BonzaiDuck
Lifer
- Jun 30, 2004
- 15,877
- 1,548
- 126
This question comes up often. There are some who barely use any storage at all and are baffled by those who use terabytes worth. All I can say is get a clue. If you don't understand the concept of data storage, maybe you don't need a HD at all. Hell, maybe you don't need a computer at all.
Sorry but the OP's question just seems incredibly lame to me.
Your impatience with too-Noobs is depressing your value in offering advice.
A person could get to a point of not bothering to investigate "printed" recommendations for storage space, but simply "intuit" their personal requirements and the requirements of others employing their how-to.

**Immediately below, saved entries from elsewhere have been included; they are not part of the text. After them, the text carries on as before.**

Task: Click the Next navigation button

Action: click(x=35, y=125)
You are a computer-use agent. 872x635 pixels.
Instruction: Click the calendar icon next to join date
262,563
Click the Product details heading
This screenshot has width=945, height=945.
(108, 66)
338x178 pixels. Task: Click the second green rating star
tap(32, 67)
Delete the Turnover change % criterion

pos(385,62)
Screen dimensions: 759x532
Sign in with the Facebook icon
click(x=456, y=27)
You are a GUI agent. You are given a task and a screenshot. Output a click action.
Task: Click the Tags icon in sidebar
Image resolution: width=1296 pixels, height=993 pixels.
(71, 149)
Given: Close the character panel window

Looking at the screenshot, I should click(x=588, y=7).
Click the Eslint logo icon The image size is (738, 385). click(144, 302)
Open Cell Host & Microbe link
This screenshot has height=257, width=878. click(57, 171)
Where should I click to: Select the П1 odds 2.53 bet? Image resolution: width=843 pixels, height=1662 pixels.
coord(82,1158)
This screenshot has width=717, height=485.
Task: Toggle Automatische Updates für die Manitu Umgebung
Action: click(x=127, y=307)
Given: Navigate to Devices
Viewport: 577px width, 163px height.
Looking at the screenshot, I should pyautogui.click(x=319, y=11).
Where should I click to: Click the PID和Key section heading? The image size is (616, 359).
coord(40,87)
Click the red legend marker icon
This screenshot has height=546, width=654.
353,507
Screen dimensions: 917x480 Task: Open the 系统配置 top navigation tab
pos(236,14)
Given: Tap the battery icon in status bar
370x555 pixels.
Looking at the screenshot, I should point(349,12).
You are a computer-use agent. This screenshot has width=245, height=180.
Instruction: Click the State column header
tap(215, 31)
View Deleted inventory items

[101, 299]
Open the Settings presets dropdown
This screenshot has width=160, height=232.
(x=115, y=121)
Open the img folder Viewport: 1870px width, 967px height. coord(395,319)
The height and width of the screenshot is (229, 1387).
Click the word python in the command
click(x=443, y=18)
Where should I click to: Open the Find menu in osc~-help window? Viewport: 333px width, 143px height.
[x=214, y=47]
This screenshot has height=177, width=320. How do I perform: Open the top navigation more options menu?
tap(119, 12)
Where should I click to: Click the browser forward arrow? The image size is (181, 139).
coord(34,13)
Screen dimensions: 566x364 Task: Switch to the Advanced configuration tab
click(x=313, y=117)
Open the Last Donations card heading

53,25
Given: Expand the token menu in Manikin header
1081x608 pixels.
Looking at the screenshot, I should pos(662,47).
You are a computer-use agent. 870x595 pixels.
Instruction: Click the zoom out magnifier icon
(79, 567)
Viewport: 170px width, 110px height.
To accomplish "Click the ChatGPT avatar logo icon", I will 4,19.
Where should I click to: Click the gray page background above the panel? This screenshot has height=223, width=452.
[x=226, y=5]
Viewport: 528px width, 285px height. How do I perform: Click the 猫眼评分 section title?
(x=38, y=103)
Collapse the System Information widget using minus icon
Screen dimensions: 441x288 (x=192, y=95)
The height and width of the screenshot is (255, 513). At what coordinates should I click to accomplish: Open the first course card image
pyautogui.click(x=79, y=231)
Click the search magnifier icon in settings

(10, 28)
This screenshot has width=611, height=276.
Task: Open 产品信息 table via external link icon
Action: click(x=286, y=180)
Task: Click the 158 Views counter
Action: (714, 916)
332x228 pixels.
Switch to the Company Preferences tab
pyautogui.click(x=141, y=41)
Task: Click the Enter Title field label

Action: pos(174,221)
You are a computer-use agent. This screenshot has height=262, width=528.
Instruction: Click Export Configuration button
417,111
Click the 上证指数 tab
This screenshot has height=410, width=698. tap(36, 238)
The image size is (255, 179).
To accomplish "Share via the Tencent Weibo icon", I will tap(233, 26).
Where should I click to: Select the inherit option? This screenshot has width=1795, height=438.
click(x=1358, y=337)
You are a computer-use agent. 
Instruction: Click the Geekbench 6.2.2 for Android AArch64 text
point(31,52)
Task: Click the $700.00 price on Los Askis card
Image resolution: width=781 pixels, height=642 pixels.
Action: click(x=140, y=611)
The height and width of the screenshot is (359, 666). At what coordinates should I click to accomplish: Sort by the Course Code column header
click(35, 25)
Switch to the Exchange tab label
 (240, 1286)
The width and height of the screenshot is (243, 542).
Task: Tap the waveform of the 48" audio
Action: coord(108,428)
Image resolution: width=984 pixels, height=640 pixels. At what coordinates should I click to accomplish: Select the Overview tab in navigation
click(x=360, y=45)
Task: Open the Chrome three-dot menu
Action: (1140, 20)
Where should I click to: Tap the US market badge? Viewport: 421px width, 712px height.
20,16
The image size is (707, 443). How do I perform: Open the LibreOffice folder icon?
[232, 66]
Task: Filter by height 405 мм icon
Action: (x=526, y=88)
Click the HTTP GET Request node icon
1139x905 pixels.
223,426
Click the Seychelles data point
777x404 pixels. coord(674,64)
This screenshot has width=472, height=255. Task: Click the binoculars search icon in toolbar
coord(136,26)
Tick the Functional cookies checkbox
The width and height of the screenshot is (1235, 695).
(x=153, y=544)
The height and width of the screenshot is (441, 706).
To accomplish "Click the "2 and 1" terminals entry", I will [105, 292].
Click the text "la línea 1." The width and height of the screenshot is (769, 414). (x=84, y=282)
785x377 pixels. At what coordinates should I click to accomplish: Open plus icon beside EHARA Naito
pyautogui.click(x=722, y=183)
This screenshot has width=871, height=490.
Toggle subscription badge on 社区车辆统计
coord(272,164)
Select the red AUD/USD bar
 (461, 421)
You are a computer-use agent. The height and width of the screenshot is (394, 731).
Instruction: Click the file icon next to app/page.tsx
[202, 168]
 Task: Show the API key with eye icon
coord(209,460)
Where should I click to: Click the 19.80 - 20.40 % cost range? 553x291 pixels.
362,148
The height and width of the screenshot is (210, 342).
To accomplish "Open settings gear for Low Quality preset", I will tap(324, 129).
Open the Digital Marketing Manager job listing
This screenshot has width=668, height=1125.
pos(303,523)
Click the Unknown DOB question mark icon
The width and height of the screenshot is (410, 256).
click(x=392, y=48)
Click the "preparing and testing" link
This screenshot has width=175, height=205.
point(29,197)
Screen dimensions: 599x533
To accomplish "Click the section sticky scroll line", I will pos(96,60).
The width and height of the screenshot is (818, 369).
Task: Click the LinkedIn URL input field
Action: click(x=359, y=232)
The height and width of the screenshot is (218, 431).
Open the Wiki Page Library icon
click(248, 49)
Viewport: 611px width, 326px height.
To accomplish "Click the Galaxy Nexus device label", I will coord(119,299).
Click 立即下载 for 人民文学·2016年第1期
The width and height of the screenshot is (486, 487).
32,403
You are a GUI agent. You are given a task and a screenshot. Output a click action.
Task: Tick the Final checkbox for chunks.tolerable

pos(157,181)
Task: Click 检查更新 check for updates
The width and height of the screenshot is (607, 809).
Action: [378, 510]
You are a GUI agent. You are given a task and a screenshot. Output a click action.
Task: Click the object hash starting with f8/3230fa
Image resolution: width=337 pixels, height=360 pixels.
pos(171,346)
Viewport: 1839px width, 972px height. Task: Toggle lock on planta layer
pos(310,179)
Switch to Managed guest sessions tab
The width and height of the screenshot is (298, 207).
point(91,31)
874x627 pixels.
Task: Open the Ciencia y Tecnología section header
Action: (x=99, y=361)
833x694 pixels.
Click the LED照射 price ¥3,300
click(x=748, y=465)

Either way, if you came up in the technology from a time there were 5.25" thin black floppy drives, or when the 800KB versions of the drives and disks captured early enthusiasts . . . 20 MB WD EIDE or SCSI HDDs -- whatever but "pre-IDE," and you had potentially larger storage needs than run-of-the-mill mainstreamers because you taught and created a curriculum of database courses and needed example databases in a real, hands-on networked environment -- the intuition parallels any reading.
The issue about "how much storage is needed" should fold in more information than simply the size of backup files kept off-line. Performance changes as the capacity of HDDs increases to a point where defragmentation and user-access take longer. For an absolute beginning with a simple rule-of-thumb, you have to account for all the files Windows uses, modifies and re-writes. These files have can have a dynamic size, so best to determine the maximum in printed specs and start from there.
So one has to ask about things like "persistent" versus "volatile" files, backup frequency, type of usage (for instance -- a range of files sizes) . . and so on.
Some here -- with my concurrence -- suggested a 50% rule. When you reach 50% of total disk space consumed, you might be planning your next expansion. The expansion would correspond to anticipated needs in the future -- which seem reasonably-anticipated in the present, but can change dramatically for either individuals or organizations with some new type of usage. That's the "uncertainty" factor.
You have options about how you buy digital content -- audio and video entertainment, how you store it, and whether the "online" storage is worth the trouble if you have CDs, DVDs, and BD optical discs.
Personal and small-business needs of modern living, banking and other activities can remain fairly constant and have a slowly growing size, until you add graphic, video and PDF accumulations of digital records. You don't need more than 100 GB and some discipline to keep those files from affecting your other expansion needs very much. A USB-powered external 2.5" laptop accessory might do the trick, maybe with 500GB capacity.